Football

Fixtures task force calls for crackdown on county managers

Uachtarán Chumann Lúthchleas Gael John Horan, centre, with Fergal McGill, Director of Player, Club and Games Administration, left, and Eddie Sullivan, Fixtures Calandar Review Taskforce Chairman, during the Launch of GAA Fixtures Calendar Review Task Force report at GAA Museum, Croke Park in Dublin. Photo by Eóin Noonan/Sportsfile
Uachtarán Chumann Lúthchleas Gael John Horan, centre, with Fergal McGill, Director of Player, Club and Games Administration, left, and Eddie Sullivan, Fixtures Calandar Review Taskforce Chairman, during the Launch of GAA Fixtures Calendar Re Uachtarán Chumann Lúthchleas Gael John Horan, centre, with Fergal McGill, Director of Player, Club and Games Administration, left, and Eddie Sullivan, Fixtures Calandar Review Taskforce Chairman, during the Launch of GAA Fixtures Calendar Review Task Force report at GAA Museum, Croke Park in Dublin. Photo by Eóin Noonan/Sportsfile

THE GAA’s Fixtures Task Force has called on the association to crack down on inter-county managers riding roughshod over club fixtures – despite putting forward two proposals to increase the number of inter-county games.

Its report was released at Croke Park yesterday, in which two proposals were put forward that would radically change the shape of the All-Ireland SFC.

The recommendations – first revealed in The Irish News in September – are to redraw the provincial championships into four pots of eight, or to use the current National League structure as the basis for the championship in summer, with the provincial competitions played earlier in the year.

Both were revealed with two different scheduling options, one of which would push the All-Ireland finals back into their traditional berth in late September.

The option to do that would see inter-county and club fixtures take alternate windows between the end of March and the end of July. There would be just one designated club weekend across August and September.

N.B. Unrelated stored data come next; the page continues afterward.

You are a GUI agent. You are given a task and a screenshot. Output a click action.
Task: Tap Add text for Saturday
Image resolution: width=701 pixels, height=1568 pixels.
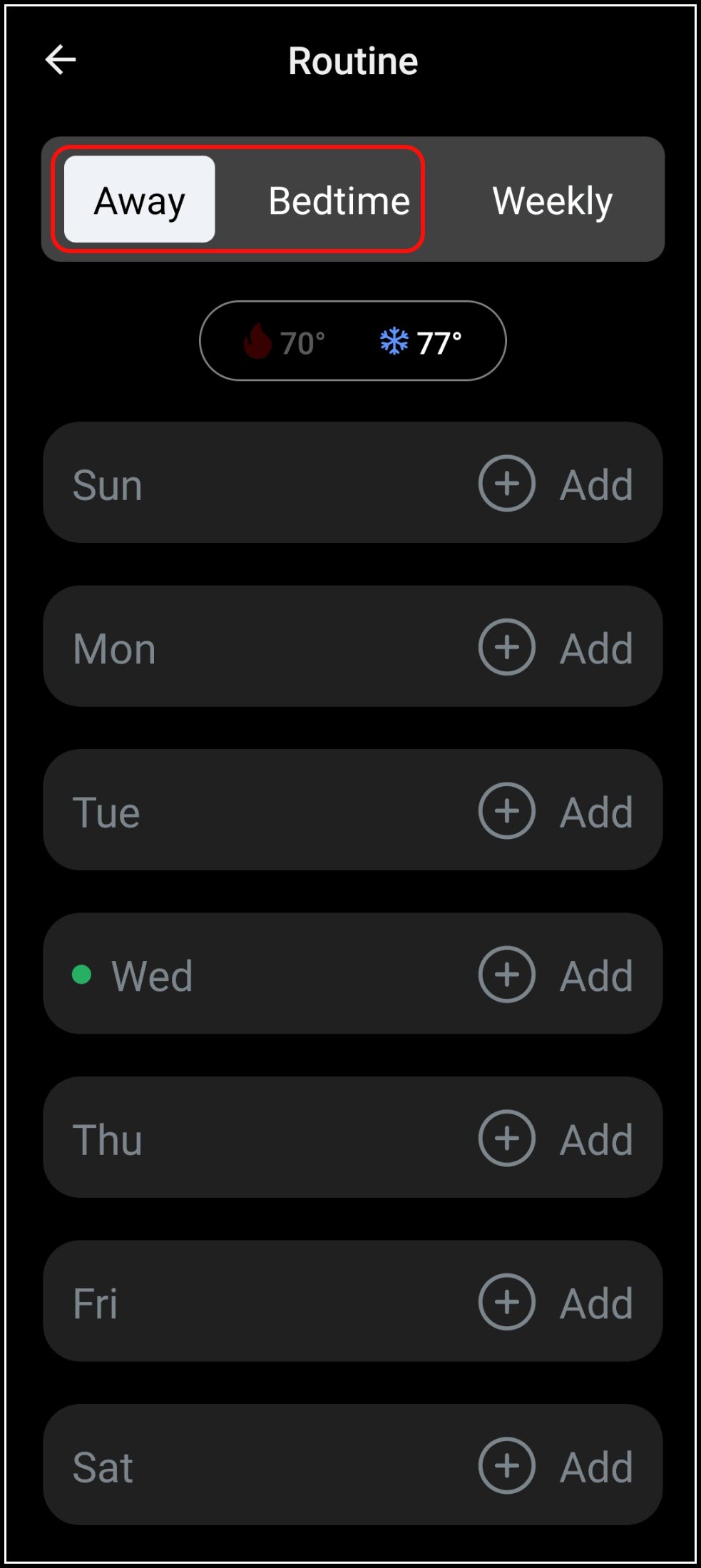[596, 1467]
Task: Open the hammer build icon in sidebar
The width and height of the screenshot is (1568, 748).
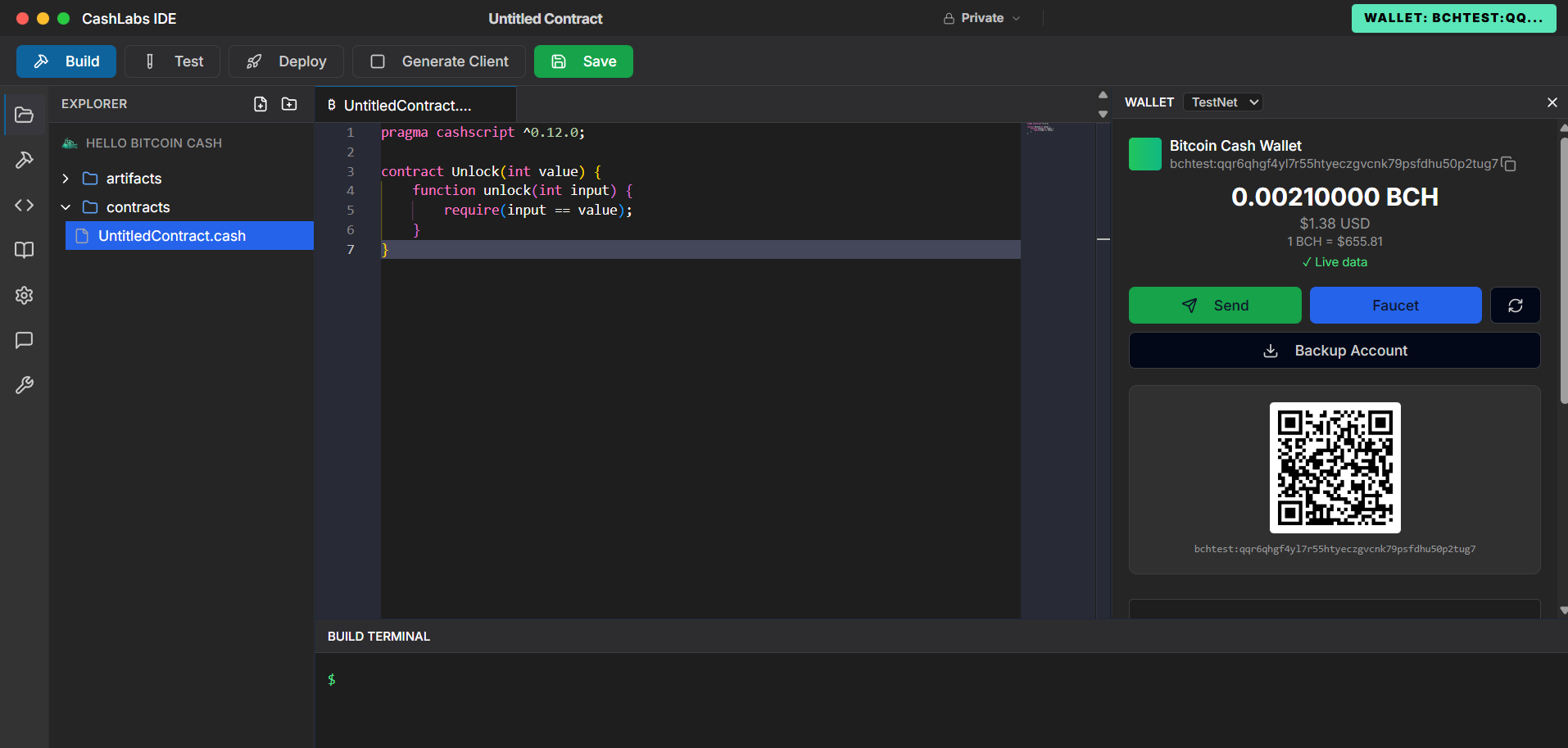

Club games would be played on two consecutive weekends and inter-county players would be available to their clubs on each of the nine designated weekends between March and July, and from beyond the All-Ireland finals.

The two club weekends would be followed by a weekend of ‘inter-county preparation’, on which club games would be played without county players. The following two weekends would then contain inter-county games, and that schedule would continue through the summer.

However, of its total of 32 recommendations, the Task Force – from which the CPA controversially withdrew at the 11th hour – has made five key points on the need to properly govern the area of club fixtures being imposed on by inter-county teams.

It wants to introduce a new governance and oversight committee that will be given the remit to strictly apply rules.

“Clubs and club delegates have a responsibility to hold their county committees to account, but a culture has developed where, frequently, the short-term needs of the few (the county panel) are being placed before the needs of the many (club players) at county committee level,” said the task force report.

“If there is to be significant progress in improving the situation of club players and providing greater consistency and certainty there needs to be, in the Task Force’s view, a fresh approach by the GAA in terms of governance and oversight arrangements.”

Adding that there was “clearly no lack of rules in place to address the issues at hand”, the task force recommended the appointment of at least one employee in each province who would oversee the counties’ adherence to the rules, including breaching the closed season, which would be reset as from the end of a county’s championship campaign until December 1 under the proposals.

“We believe it is imperative to meet the desire to see an improvement in how club fixture programmes are designed to run-off within counties. Adequate resources, properly trained, must be put in place to ensure it happens.”